Data in this exercise START

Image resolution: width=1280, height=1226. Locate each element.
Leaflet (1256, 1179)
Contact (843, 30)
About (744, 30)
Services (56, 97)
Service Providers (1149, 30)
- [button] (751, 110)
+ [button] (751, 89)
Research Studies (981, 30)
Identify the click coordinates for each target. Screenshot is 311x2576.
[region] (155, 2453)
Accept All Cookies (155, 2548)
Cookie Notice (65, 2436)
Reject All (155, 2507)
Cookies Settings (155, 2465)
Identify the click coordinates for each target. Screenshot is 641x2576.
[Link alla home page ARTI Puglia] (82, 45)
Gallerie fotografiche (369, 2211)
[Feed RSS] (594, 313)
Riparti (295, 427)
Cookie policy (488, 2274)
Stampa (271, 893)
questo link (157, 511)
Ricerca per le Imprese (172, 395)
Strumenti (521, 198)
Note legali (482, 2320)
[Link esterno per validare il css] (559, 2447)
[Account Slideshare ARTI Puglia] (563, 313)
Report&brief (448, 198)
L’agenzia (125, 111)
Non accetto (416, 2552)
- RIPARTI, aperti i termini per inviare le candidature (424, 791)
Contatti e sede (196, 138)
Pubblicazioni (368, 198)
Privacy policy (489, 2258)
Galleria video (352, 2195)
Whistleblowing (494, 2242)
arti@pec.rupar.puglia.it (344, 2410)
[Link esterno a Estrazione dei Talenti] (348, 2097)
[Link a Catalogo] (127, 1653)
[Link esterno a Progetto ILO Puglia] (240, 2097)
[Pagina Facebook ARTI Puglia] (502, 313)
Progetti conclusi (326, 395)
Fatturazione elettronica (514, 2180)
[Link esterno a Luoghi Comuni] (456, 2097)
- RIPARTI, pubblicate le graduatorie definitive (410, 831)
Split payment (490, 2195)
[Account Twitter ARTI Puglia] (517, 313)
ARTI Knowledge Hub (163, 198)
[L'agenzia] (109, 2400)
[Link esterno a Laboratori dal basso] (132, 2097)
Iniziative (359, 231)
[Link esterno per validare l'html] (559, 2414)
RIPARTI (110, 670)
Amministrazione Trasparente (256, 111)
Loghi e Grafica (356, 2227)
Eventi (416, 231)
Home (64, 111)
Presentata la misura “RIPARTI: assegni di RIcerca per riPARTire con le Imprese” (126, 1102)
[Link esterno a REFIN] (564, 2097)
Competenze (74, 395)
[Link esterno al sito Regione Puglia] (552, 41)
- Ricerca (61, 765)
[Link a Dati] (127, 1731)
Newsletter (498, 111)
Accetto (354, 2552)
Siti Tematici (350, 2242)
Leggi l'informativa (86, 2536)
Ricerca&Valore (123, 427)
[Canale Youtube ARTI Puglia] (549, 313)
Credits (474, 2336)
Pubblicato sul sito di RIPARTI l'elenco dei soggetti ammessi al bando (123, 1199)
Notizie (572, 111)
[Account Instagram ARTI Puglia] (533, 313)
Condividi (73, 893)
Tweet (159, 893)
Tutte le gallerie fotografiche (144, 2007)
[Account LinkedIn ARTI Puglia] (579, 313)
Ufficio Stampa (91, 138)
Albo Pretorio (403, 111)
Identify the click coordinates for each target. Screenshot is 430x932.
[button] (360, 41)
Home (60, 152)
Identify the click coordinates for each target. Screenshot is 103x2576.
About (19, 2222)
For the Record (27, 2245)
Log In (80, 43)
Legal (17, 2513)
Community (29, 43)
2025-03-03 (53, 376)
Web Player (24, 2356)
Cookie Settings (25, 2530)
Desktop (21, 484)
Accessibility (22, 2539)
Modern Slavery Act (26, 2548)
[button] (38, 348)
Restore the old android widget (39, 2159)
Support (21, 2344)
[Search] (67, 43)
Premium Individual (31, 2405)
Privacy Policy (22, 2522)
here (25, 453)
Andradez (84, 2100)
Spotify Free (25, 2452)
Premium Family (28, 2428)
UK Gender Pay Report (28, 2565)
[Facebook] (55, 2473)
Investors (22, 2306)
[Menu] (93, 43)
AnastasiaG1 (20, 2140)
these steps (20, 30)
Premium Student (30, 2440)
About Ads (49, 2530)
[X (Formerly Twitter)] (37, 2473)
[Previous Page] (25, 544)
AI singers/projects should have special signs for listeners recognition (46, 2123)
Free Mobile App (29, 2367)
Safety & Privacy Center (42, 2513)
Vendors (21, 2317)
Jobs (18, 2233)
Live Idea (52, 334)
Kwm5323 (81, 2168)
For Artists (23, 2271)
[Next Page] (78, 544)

Data in this exercise END

__What this task involves__: Could every entry be given again exactly, with no line skipped?

__Finished exercise__:
Image resolution: width=1280, height=1226. Locate each element.
Leaflet (1256, 1179)
Contact (843, 30)
About (744, 30)
Services (56, 97)
Service Providers (1149, 30)
- [button] (751, 110)
+ [button] (751, 89)
Research Studies (981, 30)
Identify the click coordinates for each target. Screenshot is 311x2576.
[region] (155, 2453)
Accept All Cookies (155, 2548)
Cookie Notice (65, 2436)
Reject All (155, 2507)
Cookies Settings (155, 2465)
Identify the click coordinates for each target. Screenshot is 641x2576.
[Link alla home page ARTI Puglia] (82, 45)
Gallerie fotografiche (369, 2211)
[Feed RSS] (594, 313)
Riparti (295, 427)
Cookie policy (488, 2274)
Stampa (271, 893)
questo link (157, 511)
Ricerca per le Imprese (172, 395)
Strumenti (521, 198)
Note legali (482, 2320)
[Link esterno per validare il css] (559, 2447)
[Account Slideshare ARTI Puglia] (563, 313)
Report&brief (448, 198)
L’agenzia (125, 111)
Non accetto (416, 2552)
- RIPARTI, aperti i termini per inviare le candidature (424, 791)
Contatti e sede (196, 138)
Pubblicazioni (368, 198)
Privacy policy (489, 2258)
Galleria video (352, 2195)
Whistleblowing (494, 2242)
arti@pec.rupar.puglia.it (344, 2410)
[Link esterno a Estrazione dei Talenti] (348, 2097)
[Link a Catalogo] (127, 1653)
[Link esterno a Progetto ILO Puglia] (240, 2097)
[Pagina Facebook ARTI Puglia] (502, 313)
Progetti conclusi (326, 395)
Fatturazione elettronica (514, 2180)
[Link esterno a Luoghi Comuni] (456, 2097)
- RIPARTI, pubblicate le graduatorie definitive (410, 831)
Split payment (490, 2195)
[Account Twitter ARTI Puglia] (517, 313)
ARTI Knowledge Hub (163, 198)
[L'agenzia] (109, 2400)
[Link esterno a Laboratori dal basso] (132, 2097)
Iniziative (359, 231)
[Link esterno per validare l'html] (559, 2414)
RIPARTI (110, 670)
Amministrazione Trasparente (256, 111)
Loghi e Grafica (356, 2227)
Eventi (416, 231)
Home (64, 111)
Presentata la misura “RIPARTI: assegni di RIcerca per riPARTire con le Imprese” (126, 1102)
[Link esterno a REFIN] (564, 2097)
Competenze (74, 395)
[Link esterno al sito Regione Puglia] (552, 41)
- Ricerca (61, 765)
[Link a Dati] (127, 1731)
Newsletter (498, 111)
Accetto (354, 2552)
Siti Tematici (350, 2242)
Leggi l'informativa (86, 2536)
Ricerca&Valore (123, 427)
[Canale Youtube ARTI Puglia] (549, 313)
Credits (474, 2336)
Pubblicato sul sito di RIPARTI l'elenco dei soggetti ammessi al bando (123, 1199)
Notizie (572, 111)
[Account Instagram ARTI Puglia] (533, 313)
Condividi (73, 893)
Tweet (159, 893)
Tutte le gallerie fotografiche (144, 2007)
[Account LinkedIn ARTI Puglia] (579, 313)
Ufficio Stampa (91, 138)
Albo Pretorio (403, 111)
Identify the click coordinates for each target. Screenshot is 430x932.
[button] (360, 41)
Home (60, 152)
Identify the click coordinates for each target. Screenshot is 103x2576.
About (19, 2222)
For the Record (27, 2245)
Log In (80, 43)
Legal (17, 2513)
Community (29, 43)
2025-03-03 (53, 376)
Web Player (24, 2356)
Cookie Settings (25, 2530)
Desktop (21, 484)
Accessibility (22, 2539)
Modern Slavery Act (26, 2548)
[button] (38, 348)
Restore the old android widget (39, 2159)
Support (21, 2344)
[Search] (67, 43)
Premium Individual (31, 2405)
Privacy Policy (22, 2522)
here (25, 453)
Andradez (84, 2100)
Spotify Free (25, 2452)
Premium Family (28, 2428)
UK Gender Pay Report (28, 2565)
[Facebook] (55, 2473)
Investors (22, 2306)
[Menu] (93, 43)
AnastasiaG1 (20, 2140)
these steps (20, 30)
Premium Student (30, 2440)
About Ads (49, 2530)
[X (Formerly Twitter)] (37, 2473)
[Previous Page] (25, 544)
AI singers/projects should have special signs for listeners recognition (46, 2123)
Free Mobile App (29, 2367)
Safety & Privacy Center (42, 2513)
Vendors (21, 2317)
Jobs (18, 2233)
Live Idea (52, 334)
Kwm5323 (81, 2168)
For Artists (23, 2271)
[Next Page] (78, 544)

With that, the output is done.